**Exercise instructions**
Can you recast the data as a numbered list, starting at the line that contains "Where should I click to: Click the 利润表" and stopping after the line that contains "click(x=217, y=499)", with any blank lines left out?

**Extracted data**
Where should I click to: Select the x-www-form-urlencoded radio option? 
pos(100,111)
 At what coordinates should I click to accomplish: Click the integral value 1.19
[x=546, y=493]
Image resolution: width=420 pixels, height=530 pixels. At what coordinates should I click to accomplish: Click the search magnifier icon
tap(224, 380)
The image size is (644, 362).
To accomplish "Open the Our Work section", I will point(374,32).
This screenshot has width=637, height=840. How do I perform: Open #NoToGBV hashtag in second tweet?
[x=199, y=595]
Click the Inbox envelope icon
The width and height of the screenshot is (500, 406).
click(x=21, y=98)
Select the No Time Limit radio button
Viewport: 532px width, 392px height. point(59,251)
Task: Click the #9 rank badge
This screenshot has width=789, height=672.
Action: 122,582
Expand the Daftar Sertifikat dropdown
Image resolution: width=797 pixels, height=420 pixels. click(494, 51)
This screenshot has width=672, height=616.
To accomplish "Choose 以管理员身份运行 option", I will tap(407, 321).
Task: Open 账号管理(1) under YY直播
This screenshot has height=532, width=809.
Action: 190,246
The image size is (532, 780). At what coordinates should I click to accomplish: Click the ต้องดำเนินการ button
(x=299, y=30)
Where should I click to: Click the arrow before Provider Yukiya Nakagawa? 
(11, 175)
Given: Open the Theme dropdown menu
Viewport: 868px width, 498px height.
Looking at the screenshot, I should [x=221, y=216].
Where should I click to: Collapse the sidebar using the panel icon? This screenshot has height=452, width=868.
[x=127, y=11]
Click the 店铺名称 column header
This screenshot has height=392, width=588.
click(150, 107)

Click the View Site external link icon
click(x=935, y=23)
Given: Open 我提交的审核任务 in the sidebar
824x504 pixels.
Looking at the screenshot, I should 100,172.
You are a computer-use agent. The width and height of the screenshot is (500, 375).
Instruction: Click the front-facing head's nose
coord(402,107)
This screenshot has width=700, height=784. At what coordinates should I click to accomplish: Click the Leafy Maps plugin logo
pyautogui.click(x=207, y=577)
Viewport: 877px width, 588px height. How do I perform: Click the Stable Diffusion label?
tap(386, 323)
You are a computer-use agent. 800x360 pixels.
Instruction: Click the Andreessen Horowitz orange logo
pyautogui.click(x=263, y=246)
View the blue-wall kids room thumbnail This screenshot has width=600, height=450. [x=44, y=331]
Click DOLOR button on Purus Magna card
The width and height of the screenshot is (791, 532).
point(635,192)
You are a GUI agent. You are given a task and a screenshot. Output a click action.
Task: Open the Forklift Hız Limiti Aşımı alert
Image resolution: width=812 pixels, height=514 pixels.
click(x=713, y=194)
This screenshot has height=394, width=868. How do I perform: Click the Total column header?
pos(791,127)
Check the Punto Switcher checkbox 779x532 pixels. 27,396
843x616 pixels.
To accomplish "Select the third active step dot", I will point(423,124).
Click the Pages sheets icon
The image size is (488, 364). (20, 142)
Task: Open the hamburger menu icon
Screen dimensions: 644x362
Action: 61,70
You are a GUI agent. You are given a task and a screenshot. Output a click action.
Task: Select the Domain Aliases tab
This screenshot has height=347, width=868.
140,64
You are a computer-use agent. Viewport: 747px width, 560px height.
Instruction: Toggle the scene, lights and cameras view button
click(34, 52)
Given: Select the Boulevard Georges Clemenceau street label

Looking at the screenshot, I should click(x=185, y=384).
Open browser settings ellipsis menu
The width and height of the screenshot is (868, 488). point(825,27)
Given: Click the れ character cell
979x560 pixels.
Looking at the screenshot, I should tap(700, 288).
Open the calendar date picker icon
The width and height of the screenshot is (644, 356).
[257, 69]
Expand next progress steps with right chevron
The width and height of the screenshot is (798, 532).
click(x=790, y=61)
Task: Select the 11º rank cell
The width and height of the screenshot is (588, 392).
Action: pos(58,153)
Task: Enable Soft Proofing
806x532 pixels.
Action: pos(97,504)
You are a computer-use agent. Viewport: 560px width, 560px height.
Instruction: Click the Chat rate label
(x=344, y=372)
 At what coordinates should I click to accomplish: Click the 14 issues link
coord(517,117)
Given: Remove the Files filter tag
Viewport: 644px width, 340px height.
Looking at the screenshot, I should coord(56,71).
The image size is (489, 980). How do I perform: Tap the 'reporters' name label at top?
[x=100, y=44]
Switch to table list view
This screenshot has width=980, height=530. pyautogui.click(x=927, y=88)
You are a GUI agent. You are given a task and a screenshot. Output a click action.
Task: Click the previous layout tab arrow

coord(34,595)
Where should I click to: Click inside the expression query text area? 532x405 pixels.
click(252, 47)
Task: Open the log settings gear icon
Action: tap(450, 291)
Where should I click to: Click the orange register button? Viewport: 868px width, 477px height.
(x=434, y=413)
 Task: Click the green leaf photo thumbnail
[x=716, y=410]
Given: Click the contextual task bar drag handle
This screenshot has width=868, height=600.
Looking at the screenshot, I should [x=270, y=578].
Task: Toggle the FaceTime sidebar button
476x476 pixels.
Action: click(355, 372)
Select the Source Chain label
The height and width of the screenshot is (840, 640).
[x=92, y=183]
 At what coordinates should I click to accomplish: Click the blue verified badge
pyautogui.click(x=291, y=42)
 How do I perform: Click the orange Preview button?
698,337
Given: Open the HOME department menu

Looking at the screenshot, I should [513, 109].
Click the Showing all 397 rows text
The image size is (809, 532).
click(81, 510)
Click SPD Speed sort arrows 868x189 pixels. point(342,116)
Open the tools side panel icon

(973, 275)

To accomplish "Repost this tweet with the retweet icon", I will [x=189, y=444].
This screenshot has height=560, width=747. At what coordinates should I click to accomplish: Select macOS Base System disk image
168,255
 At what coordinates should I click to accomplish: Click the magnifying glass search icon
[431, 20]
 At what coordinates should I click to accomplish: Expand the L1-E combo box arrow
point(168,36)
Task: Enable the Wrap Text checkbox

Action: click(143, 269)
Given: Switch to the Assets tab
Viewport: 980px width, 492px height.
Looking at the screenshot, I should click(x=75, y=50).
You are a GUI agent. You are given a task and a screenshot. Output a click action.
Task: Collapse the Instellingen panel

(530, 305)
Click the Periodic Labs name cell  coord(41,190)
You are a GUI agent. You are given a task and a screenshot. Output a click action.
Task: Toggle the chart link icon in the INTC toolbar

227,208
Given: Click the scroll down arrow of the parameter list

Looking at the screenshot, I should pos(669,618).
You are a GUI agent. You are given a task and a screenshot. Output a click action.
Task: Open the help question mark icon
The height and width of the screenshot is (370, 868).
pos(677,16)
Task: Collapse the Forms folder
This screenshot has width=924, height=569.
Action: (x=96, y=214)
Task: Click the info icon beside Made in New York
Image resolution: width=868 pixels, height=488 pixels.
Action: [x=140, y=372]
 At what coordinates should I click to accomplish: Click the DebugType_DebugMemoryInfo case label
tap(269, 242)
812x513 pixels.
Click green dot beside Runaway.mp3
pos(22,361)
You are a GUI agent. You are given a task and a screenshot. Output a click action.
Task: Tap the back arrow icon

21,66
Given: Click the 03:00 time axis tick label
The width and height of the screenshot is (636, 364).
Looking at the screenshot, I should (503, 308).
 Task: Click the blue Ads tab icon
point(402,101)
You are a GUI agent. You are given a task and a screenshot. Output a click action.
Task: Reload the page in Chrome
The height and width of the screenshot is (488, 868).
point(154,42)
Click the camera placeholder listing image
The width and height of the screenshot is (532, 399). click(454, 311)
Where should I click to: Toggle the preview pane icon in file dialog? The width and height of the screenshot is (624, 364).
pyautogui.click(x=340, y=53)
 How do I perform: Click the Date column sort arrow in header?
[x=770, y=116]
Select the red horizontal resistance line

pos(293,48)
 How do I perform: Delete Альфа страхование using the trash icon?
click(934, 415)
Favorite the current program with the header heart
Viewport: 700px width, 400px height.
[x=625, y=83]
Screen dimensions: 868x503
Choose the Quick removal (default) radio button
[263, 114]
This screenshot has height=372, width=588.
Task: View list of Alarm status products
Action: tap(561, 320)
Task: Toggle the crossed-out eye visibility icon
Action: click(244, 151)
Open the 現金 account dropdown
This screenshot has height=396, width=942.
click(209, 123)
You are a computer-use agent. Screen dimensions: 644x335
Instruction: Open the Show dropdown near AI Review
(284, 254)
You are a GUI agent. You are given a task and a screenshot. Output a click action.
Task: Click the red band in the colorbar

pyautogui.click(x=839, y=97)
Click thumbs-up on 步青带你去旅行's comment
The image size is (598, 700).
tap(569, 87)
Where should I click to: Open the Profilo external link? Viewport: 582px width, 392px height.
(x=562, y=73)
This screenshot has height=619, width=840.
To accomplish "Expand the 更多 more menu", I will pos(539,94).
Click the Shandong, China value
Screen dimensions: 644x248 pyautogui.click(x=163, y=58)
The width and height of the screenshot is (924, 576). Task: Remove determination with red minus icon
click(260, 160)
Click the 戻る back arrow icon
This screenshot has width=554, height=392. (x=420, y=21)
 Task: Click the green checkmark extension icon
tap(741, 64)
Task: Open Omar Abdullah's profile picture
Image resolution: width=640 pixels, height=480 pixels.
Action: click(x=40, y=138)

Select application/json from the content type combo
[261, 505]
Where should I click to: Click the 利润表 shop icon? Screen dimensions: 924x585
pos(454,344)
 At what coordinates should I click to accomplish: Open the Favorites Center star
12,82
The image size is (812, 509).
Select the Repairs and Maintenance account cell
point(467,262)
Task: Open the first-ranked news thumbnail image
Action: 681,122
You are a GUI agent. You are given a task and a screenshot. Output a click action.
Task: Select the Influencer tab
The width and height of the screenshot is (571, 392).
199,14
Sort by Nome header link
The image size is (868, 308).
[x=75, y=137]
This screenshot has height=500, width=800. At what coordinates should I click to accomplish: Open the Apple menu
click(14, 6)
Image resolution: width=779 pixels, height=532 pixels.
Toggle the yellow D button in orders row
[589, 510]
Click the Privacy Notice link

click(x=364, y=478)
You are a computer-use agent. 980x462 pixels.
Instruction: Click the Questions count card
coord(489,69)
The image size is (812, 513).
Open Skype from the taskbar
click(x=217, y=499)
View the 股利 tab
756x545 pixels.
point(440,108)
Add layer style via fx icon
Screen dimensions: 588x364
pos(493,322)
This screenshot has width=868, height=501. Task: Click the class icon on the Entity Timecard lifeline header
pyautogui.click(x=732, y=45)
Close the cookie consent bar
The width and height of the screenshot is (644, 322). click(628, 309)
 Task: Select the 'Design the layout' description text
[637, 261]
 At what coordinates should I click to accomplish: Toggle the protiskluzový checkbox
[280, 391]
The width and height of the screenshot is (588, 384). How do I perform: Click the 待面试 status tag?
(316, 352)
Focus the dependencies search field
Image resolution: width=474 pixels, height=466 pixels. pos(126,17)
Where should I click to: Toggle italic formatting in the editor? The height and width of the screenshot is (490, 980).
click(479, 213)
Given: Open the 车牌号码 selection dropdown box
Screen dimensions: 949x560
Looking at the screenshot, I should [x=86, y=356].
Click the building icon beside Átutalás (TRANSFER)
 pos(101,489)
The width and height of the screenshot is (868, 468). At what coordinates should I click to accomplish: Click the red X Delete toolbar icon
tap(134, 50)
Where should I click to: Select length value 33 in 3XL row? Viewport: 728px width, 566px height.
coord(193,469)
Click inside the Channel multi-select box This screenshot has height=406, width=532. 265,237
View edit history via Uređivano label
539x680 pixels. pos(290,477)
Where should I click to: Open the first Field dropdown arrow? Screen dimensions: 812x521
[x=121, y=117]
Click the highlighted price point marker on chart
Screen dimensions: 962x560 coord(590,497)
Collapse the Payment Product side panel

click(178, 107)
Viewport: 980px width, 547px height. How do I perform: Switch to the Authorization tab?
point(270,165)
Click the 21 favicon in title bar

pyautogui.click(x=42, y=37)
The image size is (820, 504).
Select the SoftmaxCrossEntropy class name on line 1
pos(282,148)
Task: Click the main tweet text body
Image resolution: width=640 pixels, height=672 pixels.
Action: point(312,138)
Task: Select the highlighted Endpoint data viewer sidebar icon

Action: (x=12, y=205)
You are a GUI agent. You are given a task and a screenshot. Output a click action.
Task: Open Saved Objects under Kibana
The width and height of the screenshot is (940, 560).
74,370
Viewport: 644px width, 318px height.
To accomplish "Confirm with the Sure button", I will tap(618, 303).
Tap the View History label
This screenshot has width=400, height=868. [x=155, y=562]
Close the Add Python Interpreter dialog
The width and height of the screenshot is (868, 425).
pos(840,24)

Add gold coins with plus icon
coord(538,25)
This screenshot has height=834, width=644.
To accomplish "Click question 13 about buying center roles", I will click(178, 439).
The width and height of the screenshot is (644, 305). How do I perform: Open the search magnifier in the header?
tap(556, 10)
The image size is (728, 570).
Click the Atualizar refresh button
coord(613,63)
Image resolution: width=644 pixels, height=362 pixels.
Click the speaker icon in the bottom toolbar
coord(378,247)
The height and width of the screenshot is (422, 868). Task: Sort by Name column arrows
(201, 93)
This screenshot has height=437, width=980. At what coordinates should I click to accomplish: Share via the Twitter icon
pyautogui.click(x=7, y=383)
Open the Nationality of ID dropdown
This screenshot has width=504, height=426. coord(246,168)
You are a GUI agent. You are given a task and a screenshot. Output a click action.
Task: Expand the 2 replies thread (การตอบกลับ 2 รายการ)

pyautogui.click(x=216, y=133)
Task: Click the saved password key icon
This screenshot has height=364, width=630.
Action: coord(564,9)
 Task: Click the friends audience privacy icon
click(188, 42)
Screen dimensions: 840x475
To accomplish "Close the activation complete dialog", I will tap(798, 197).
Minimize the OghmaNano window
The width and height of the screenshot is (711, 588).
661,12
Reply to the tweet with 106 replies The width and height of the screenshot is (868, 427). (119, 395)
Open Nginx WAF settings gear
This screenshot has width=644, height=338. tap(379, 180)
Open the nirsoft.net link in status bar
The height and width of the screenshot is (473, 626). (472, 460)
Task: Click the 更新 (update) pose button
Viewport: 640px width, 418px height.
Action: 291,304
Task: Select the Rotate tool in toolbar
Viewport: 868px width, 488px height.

**Correct result**
1. Where should I click to: Click the 利润表 shop icon? Screen dimensions: 924x585
2. pos(454,344)
3.  At what coordinates should I click to accomplish: Open the Favorites Center star
4. 12,82
5. The image size is (812, 509).
6. Select the Repairs and Maintenance account cell
7. point(467,262)
8. Task: Open the first-ranked news thumbnail image
9. Action: 681,122
10. You are a GUI agent. You are given a task and a screenshot. Output a click action.
11. Task: Select the Influencer tab
12. The width and height of the screenshot is (571, 392).
13. 199,14
14. Sort by Nome header link
15. The image size is (868, 308).
16. [x=75, y=137]
17. This screenshot has height=500, width=800. At what coordinates should I click to accomplish: Open the Apple menu
18. click(14, 6)
19. Image resolution: width=779 pixels, height=532 pixels.
20. Toggle the yellow D button in orders row
21. [589, 510]
22. Click the Privacy Notice link
23. click(x=364, y=478)
24. You are a computer-use agent. 980x462 pixels.
25. Instruction: Click the Questions count card
26. coord(489,69)
27. The image size is (812, 513).
28. Open Skype from the taskbar
29. click(x=217, y=499)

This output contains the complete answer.